Turn the thighs over and cook for 3 minutes. Add water, bay leaf, and 2 cups chicken broth. Bring to boil then add 1 carrot (roughly chopped), 1 celery stalk (roughly chopped), and 1/2 an onion (cut in 1/2). Simmer for 30 minutes.
While the broth is cooking, cut what's left of your celery stalks and carrots into bite size. Finely dice what's left of the onion. Reserve all ingredients in a bowl. Rinse cilantro thoroughly and pick the leaves off the stems - this step is optional. Take the cilantro stems and chop finely. Add to the bowl of veggies.
In a pan over high heat, add corn and grill until the corn is slightly charred. Remove the corn from the cob by cutting the tips off (so you can lay it flat on a cutting board).
Stand the cob vertically and with a knife, cut downwards row by row until all kernels are removed. Put aside.
In a large pan over high heat add 1 tbsp oil. Add veggies and cook for 5 minutes. Add 1/2 tsp salt, corn, and cook for 2 minutes.
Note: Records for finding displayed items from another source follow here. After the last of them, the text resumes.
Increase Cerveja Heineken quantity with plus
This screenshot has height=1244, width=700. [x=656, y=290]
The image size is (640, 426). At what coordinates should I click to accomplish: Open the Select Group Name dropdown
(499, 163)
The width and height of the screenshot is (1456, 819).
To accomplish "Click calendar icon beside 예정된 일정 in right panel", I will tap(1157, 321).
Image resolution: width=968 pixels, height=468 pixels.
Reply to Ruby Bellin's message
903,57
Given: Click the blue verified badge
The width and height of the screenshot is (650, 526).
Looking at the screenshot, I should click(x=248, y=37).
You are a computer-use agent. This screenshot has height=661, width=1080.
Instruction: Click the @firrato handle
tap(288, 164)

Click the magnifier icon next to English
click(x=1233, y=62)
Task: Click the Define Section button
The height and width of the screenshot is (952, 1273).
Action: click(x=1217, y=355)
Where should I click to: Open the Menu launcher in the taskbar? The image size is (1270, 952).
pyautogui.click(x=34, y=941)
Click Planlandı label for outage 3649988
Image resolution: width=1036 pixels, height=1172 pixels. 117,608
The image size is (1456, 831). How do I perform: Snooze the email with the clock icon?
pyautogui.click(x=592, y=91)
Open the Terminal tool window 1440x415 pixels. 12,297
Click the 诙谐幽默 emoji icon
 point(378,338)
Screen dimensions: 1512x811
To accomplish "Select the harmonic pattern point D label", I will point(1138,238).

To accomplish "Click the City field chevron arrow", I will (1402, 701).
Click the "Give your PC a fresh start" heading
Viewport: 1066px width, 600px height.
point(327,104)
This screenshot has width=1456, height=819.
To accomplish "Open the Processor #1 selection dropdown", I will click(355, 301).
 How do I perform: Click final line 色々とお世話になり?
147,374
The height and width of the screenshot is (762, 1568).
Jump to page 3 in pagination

Turn the heat off and put aside.
When the broth is done, remove chicken thighs and put them on a plate to cool. Throw away all the vegetables in the broth, including the bay leaf. Skim the excess fat off the top with a spoon.
When the chicken has cooled down, remove the bones and skin, and shred it with your fingers (it's much easier this way). Set aside in a bowl.
Add what's left of the chicken broth to the just cooked broth. Bring to boil and add the cooked veggies. Simmer for 10 minutes. Add the cayenne pepper, shredded chicken and simmer for another 10 minutes.
Season with salt & pepper, garnish with cilantro leaves and serve.